Ok, so this sounds a lot like Nofitications.Notify()'s app_name 
parameter ("their identifier") plus category/urgency hints ("specific... 
data").  The fact that app_name is optional is potentially problematic.

> it also allows for more than one simultaneous visualization of the
> notification as it can serve as a repeater to and state-holder for other sub-
> systems.

What's keeping a galago server from also acting as a repeater to send 
notifications to other apps speaking a private (or other public) IPC API?

> so the benefits are, in a nutshell:
>
> * management

What other things does knotify allow you to manage that galago doesn't? 
  You could route notifications somewhere (visual, speakers, log file, 
IM network, carrier pigeon, /dev/null) based on app_name, urgency, 
category, or any new hint you might want to dream up.

> * extensibility

Galago could be considered 'extensible' by way of new hints, but yes, 
that's pretty minimal.

> * flexibility in notification target behaviour (e.g. multiple visualizations)
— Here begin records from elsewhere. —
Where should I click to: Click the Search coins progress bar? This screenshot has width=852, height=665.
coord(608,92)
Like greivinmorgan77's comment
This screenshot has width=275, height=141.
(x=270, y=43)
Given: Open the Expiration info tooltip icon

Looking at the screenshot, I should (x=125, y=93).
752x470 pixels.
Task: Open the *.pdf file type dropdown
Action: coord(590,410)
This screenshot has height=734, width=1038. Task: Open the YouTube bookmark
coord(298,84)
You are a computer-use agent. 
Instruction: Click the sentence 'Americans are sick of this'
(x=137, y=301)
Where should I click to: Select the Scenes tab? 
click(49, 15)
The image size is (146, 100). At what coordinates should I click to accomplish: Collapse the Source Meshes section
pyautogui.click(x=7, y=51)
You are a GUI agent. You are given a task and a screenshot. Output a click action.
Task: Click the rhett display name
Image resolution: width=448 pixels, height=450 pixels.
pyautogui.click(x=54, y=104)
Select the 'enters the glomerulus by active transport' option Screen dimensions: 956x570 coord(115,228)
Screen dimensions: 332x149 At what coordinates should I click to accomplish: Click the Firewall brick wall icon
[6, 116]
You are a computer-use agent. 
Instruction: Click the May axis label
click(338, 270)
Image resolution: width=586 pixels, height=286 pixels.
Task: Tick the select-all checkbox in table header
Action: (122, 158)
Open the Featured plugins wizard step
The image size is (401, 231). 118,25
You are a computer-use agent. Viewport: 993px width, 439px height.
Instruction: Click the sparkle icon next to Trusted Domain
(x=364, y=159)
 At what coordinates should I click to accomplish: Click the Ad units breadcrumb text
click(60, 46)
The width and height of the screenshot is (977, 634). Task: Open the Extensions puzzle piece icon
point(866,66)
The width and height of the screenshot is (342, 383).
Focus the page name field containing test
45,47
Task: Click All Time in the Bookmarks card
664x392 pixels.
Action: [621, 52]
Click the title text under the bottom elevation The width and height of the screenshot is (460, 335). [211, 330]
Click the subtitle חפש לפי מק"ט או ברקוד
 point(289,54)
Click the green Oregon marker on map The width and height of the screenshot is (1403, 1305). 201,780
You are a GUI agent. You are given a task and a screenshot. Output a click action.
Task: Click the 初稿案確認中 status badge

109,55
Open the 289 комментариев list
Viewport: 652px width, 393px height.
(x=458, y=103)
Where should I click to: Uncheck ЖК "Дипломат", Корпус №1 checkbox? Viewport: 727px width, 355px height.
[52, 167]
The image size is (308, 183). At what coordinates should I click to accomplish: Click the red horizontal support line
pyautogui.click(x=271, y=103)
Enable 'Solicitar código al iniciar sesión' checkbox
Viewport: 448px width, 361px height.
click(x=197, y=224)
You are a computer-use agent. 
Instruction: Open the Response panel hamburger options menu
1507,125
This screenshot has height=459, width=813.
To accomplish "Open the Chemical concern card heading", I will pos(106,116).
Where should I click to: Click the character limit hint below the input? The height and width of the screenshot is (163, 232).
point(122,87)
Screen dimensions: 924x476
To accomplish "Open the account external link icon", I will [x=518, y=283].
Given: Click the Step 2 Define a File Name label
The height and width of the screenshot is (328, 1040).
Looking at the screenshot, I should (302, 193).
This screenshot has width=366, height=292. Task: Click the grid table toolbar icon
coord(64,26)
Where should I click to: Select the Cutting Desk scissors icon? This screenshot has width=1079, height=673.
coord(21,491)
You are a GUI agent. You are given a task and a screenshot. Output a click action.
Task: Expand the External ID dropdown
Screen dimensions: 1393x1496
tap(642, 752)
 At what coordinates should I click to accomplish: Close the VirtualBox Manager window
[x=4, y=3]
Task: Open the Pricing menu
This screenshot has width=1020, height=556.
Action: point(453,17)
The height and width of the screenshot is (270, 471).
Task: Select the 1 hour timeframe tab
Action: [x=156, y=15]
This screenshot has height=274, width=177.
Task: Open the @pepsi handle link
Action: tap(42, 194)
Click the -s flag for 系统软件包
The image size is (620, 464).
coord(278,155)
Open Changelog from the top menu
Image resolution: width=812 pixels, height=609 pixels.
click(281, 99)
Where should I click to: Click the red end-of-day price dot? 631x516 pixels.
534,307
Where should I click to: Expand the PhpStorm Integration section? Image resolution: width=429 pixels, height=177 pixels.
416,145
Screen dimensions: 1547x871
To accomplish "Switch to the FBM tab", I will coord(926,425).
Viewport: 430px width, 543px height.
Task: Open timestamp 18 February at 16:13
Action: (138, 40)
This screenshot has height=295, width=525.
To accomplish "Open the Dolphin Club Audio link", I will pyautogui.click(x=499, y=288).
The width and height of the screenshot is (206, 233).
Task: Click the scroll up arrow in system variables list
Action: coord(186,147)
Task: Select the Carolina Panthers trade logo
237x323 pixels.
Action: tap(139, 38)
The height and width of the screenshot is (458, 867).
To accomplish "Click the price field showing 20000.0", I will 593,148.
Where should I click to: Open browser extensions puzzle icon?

Does knotify provide a way for client apps to attach a larger set of 
semantic metadata than galago?  What kinds of things if so?

> the part of the notification system knotify takes care of is pretty orthogonal
> to the part that galago does.

I'm still not really seeing it.  I certainly see how knotify is very 
different from current galago *implementations* (such as 
notification-daemon), but I don't see why you can't implement most of 
knotify using galago's interfaces.  The galago server would act as more 
of a middleman, deciding what to do with notifications and passing them 
on to something else (or multiple something elses) that wants to do 
something with them.

I imagine some things are missing... like in an old blog post[1], 
Olivier talks about being able to set a per-contact sound to play when 
that person IMs you.  I don't see a way you could do that with current 
galago without some extensions added.  (Personally I don't think this 
particular feature belongs in the notification system, but instead in 
the app generating the notification, but that's certainly debatable... 
and I imagine there are other nice features like that which are 
difficult to do with current galago.)

And then you could add registration of event types, and stuff like that, 
without making the current galago bits still useful (that is, apps that 
don't know about the new protocol extensions will still continue to 
work, just without support for the new stuff).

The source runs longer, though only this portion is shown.